Sytuacja z meczu 9. kolejki jest tak kuriozalna i rzadko spotykana, że władze Bundesligi nie chcą podejmować decyzji co do tego spotkania samodzielnie. Przypomnijmy, że w 71. minucie Stefan Kiessling strzelił głową obok słupka, jednak piłka przez dziurę w siatce wpadła do bramki. Sędzia, nie wiedząc, czy piłka znalazła się w niej prawidłowo, uznał gola, tłumacząc, że żaden z graczy Hoffenheim nie protestował przeciwko takiej decyzji.
Po tej sytuacji obie drużyny strzeliły jeszcze po golu i ostatecznie mecz zakończył się wynikiem 1:2 dla gości. Gospodarze meczu złożyli już odwołanie, domagając się powtórzenia spotkania. Władze ligi wydały oświadczenie, w którym zaznaczają, że przeprowadzą konsultacje z udziałem obu klubów, sędziego, ligowej komisji kontrolnej oraz międzynarodowej federacji FIFA.
Celem tych konsultacji ma być "wypracowanie prawnego stanowiska i drogi postępowania w takich przypadkach". W 1994 roku w podobnym przypadku, mecz został powtórzony, gdy Thomas Helmer strzelił słynnego "gola widmo". Działo się to w starciu
Bayernu Monachium z Nuernberg wygranym przez Bawarczyków także 2:1. W powtórce było już 5:0.

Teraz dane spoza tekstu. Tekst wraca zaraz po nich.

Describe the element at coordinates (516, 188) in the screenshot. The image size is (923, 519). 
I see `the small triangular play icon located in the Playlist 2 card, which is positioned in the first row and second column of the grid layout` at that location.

- Wszyscy doskonale zdajemy sobie sprawę, że taki gol jest całkowicie niesprawiedliwy - tłumaczy prezydent Niemieckiego Związku Piłkarskiego Rainer Koch. - Natychmiastowy apel o powtórkę jest całkowicie zrozumiały, jednak z przeszłości wiemy także, że FIFA przykłada dużą wagę do obrony decyzji arbitrów - dodał.